EXERCISE BRIEF -
Your answer should be one number, the count of lines in the entries holding the word "link".

RECORDS SUPPLIED -
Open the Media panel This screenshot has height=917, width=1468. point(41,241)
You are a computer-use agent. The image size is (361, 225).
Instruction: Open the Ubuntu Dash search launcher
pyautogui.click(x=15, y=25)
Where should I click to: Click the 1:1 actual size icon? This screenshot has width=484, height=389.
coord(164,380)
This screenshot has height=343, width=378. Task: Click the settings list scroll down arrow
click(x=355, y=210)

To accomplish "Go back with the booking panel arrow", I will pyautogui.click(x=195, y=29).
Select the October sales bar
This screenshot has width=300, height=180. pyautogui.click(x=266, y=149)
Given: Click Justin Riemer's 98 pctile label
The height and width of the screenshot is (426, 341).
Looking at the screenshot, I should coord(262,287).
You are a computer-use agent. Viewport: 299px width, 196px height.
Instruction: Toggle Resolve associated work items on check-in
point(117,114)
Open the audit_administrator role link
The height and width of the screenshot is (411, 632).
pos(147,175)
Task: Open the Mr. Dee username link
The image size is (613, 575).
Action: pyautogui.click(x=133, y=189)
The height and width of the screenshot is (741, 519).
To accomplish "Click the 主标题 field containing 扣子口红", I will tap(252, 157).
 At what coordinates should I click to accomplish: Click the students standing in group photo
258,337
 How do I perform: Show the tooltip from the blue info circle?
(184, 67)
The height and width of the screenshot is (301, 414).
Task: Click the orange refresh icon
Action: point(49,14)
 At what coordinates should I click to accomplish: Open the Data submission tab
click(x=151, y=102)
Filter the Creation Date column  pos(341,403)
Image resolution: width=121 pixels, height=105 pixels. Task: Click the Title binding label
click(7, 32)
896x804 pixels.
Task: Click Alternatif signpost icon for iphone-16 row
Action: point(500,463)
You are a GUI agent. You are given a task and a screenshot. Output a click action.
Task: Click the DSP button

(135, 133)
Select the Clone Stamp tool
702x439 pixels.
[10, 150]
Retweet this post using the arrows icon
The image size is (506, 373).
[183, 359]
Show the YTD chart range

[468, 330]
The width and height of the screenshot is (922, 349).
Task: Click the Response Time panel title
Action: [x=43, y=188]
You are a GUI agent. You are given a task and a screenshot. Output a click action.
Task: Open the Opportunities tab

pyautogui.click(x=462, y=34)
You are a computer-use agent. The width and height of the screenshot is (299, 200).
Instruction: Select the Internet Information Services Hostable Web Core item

THE COMPLETED TASK -
2